======== Document segment
Are all group health plans, and their insurance companies and HMOs, required to satisfy the notice requirements under the Women’s Health Act?

All group health plans, and their insurance companies or HMOs, that offer coverage for medical and surgical benefits with respect to a mastectomy are subject to the notice requirements under the Women’s Health Act.

What are the notice requirements under the Women’s Health Act?

There are two separate notices required under the Women’s Health Act. The first notice is a one-time requirement under which group health plans, and their insurance companies or HMOs, must furnish a written description of the benefits that the Women’s Health Act requires. The second notice must also describe the benefits required under the Women’s Health Act but it must be provided upon enrollment in the plan and it must be furnished annually thereafter.

How must these notices be delivered to participants and beneficiaries?

These notices must be delivered in accordance with the Department of Labor’s disclosure regulations applicable to furnishing summary plan descriptions. (29 CFR § 2520.104b-1). For example, the notices may be provided by first class mail or any other means of delivery prescribed in the regulation. It is the view of the Department that a separate notice would be required to be furnished to a group health plan beneficiary where the last known address of the beneficiary is different than the last known address of the covered participant.

When must the initial one-time notice under the Women’s Health Act be furnished to participants and beneficiaries?

The one-time notice must be furnished as part of the next general mailing (made after October 21, 1998) by the group health plan and their insurance companies or HMOs, or in the yearly informational packet sent out regarding the plan, but in no event can the one-time notice be furnished later than January 1, 1999.

Does a group health plan that already provided the coverage required by the Women’s Health Act have to send out the initial one-time notice?

A group health plan that, prior to the date of enactment (October 21, 1998), already provided the coverage required by the Women’s Health Act (and continues to provide such coverage) will have satisfied the initial one-time notice requirement if the information required to be provided in the initial notice was previously furnished to participants and beneficiaries in accordance with the Department’s regulations on disclosure of information to participants and beneficiaries.

What information must be included in the Women’s Health Act notices?
================
> Using the information:
1/ Write out the passage on Women's Health Act notices word for word, from "The one-time notice must" up to and including "initial one-time notice?".
2/ Extend the passage on Women's Health Act notices, picking up right after its last sentence.
The records stand apart from the Women's Health Act passage and are not part of it.
======== Extracted data
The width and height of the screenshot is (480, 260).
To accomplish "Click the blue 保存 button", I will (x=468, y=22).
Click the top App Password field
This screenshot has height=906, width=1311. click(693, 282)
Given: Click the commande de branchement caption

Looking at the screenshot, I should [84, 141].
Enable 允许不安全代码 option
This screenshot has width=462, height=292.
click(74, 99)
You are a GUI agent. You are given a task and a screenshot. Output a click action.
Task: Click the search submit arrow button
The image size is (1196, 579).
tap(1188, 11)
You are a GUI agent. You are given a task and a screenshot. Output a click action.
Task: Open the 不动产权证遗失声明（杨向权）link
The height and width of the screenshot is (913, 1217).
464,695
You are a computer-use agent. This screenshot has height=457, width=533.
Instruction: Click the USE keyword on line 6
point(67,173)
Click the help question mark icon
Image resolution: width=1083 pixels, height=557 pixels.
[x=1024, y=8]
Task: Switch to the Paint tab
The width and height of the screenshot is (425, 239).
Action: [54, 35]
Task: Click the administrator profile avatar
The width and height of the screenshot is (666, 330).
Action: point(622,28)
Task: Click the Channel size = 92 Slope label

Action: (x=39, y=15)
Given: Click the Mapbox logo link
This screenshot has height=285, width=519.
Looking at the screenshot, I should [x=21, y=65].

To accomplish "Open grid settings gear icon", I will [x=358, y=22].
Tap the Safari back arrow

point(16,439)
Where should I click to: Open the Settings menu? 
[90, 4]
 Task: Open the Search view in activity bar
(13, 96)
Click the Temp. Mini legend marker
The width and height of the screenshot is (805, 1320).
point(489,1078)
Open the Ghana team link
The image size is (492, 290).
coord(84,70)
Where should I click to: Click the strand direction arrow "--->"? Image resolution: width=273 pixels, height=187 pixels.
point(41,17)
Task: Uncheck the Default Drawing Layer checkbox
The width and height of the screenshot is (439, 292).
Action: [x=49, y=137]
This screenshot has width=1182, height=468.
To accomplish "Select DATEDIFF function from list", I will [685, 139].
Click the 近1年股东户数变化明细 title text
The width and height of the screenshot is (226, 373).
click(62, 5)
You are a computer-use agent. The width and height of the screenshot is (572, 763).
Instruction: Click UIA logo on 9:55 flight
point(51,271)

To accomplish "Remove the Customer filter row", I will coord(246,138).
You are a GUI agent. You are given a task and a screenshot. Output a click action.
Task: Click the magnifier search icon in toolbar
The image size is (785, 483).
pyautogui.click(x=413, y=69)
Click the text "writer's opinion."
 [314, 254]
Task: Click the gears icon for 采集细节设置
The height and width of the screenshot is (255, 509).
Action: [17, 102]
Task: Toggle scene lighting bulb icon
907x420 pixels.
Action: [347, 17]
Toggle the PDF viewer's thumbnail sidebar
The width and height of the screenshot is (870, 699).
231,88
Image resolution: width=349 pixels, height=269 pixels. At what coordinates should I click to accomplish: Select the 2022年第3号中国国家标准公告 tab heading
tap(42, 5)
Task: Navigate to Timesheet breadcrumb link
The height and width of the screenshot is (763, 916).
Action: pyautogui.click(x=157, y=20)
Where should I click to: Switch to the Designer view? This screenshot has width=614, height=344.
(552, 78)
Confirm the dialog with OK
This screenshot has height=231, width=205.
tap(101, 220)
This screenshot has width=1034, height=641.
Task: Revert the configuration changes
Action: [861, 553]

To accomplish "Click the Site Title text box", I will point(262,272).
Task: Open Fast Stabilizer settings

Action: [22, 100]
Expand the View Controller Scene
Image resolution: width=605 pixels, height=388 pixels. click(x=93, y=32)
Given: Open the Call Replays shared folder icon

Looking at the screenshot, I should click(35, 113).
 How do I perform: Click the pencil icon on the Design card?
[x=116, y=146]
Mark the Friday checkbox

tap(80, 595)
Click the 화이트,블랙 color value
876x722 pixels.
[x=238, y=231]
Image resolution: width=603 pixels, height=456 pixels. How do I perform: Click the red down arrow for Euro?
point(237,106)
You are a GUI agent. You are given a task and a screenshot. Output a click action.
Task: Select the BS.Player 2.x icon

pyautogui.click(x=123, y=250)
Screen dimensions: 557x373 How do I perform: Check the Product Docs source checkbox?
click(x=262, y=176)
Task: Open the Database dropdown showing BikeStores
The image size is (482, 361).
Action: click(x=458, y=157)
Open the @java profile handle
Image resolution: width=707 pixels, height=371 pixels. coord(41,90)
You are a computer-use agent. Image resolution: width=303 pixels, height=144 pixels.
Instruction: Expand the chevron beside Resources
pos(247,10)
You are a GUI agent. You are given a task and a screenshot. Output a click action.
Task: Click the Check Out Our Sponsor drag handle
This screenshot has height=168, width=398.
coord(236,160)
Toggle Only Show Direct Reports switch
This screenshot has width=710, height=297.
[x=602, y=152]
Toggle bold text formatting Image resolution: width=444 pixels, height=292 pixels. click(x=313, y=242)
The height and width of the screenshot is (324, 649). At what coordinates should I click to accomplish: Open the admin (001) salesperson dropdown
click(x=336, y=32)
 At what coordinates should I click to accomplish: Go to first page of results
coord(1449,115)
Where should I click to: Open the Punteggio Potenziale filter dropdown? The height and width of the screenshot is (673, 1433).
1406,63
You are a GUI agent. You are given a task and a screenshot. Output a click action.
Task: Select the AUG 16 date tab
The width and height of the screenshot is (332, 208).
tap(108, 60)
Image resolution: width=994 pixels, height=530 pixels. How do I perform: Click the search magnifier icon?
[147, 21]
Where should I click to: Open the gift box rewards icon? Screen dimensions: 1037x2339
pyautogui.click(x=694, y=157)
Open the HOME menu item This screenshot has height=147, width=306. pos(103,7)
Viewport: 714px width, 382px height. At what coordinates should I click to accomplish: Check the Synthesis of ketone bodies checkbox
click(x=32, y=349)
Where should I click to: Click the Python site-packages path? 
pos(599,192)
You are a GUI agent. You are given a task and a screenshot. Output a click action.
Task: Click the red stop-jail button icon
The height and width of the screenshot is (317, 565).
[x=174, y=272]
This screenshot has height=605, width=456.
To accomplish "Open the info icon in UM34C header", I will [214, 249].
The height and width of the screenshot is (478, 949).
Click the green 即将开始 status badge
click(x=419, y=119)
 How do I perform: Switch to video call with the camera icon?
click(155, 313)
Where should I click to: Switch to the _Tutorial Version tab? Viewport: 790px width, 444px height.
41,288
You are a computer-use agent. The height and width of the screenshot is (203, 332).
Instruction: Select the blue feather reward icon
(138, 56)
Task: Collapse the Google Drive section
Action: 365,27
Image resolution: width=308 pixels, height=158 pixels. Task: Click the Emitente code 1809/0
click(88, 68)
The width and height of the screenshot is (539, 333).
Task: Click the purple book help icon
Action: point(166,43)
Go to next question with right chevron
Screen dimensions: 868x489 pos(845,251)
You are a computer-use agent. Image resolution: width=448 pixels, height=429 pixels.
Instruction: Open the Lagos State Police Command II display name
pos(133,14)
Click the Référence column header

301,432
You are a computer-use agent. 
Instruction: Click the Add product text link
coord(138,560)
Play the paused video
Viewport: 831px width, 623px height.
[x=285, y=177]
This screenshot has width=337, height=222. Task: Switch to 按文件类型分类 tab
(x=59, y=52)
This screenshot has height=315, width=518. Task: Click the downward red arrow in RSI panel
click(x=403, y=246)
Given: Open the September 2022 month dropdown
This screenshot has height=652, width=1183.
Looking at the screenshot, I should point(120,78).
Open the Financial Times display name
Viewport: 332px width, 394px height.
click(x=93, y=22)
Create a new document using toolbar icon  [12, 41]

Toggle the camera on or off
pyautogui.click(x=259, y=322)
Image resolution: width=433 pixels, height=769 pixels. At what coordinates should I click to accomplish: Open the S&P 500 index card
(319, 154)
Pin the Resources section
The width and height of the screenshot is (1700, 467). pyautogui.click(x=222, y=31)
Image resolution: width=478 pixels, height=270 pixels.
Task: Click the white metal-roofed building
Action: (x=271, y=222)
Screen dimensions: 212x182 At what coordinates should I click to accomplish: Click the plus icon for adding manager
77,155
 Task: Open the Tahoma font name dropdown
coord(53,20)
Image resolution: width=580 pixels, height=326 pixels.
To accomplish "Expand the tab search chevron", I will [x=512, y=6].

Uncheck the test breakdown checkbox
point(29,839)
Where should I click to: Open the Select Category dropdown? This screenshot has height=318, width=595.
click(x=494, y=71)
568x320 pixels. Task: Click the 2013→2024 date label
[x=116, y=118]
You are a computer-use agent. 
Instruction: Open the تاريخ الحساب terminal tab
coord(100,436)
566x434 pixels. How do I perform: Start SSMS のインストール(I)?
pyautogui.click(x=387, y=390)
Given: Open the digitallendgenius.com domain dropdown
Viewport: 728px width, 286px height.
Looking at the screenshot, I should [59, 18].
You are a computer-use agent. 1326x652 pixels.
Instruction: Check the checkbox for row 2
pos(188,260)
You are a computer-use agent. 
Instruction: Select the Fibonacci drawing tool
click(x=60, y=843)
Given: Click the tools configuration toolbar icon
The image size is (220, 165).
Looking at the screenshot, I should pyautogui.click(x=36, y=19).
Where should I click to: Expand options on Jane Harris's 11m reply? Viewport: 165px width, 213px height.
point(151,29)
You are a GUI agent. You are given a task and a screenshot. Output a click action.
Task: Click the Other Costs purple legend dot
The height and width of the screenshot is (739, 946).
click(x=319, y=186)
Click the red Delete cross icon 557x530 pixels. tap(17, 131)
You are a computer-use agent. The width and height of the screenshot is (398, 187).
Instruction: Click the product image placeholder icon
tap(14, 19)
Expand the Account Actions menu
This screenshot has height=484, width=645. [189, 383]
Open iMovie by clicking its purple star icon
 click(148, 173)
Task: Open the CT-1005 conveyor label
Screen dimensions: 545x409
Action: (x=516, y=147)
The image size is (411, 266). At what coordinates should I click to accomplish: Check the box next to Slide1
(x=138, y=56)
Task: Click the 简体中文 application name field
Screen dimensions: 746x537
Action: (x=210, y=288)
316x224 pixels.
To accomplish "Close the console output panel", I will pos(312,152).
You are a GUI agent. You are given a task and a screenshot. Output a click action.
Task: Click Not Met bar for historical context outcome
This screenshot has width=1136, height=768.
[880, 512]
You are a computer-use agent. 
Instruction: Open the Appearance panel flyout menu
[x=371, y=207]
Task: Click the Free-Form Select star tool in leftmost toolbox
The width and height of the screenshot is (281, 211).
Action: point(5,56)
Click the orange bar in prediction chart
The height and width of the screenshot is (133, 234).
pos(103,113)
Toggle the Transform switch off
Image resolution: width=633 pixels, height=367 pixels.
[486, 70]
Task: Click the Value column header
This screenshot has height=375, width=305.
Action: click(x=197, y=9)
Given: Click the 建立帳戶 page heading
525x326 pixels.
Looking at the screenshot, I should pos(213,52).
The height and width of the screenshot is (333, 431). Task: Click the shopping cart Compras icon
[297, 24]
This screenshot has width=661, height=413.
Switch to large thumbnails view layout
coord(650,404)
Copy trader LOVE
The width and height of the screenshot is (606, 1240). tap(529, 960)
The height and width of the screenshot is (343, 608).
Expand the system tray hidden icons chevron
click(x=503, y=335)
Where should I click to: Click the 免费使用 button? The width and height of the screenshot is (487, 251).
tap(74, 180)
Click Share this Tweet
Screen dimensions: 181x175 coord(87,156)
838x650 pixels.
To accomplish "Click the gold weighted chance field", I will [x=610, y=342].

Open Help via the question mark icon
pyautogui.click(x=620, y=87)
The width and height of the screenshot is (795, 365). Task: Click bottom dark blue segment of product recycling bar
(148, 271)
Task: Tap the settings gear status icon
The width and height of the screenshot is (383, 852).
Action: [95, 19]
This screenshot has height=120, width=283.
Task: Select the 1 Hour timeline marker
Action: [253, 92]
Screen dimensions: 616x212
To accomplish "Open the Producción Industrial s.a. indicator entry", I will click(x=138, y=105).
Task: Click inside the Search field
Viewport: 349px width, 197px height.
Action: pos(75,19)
================
> Your responses:
1/
The one-time notice must be furnished as part of the next general mailing (made after October 21, 1998) by the group health plan and their insurance companies or HMOs, or in the yearly informational packet sent out regarding the plan, but in no event can the one-time notice be furnished later than January 1, 1999.

Does a group health plan that already provided the coverage required by the Women’s Health Act have to send out the initial one-time notice?

2/
The notices must describe the benefits that the Women’s Health Act requires the group health plan, and its insurance companies or HMOs, to cover. The notice must indicate that, in the case of a participant or beneficiary who is receiving benefits under the plan in connection with a mastectomy and who elects breast reconstruction, the coverage will be provided in a manner determined in consultation with the attending physician and the patient, for:

reconstruction of the breast on which the mastectomy was performed;

surgery and reconstruction of the other breast to produce a symmetrical appearance; and

prostheses and treatment of physical complications at all stages of the mastectomy, including lymphedemas.

The notice must also describe any deductibles and coinsurance limitations applicable to such coverage. Under the Women’s Health Act, coverage of breast reconstruction benefits may be subject only to deductibles and coinsurance limitations consistent with those established for other benefits under the plan or coverage.

Must a group health plan, and their insurance companies or HMOs, furnish separate notices under the Women’s Health Act?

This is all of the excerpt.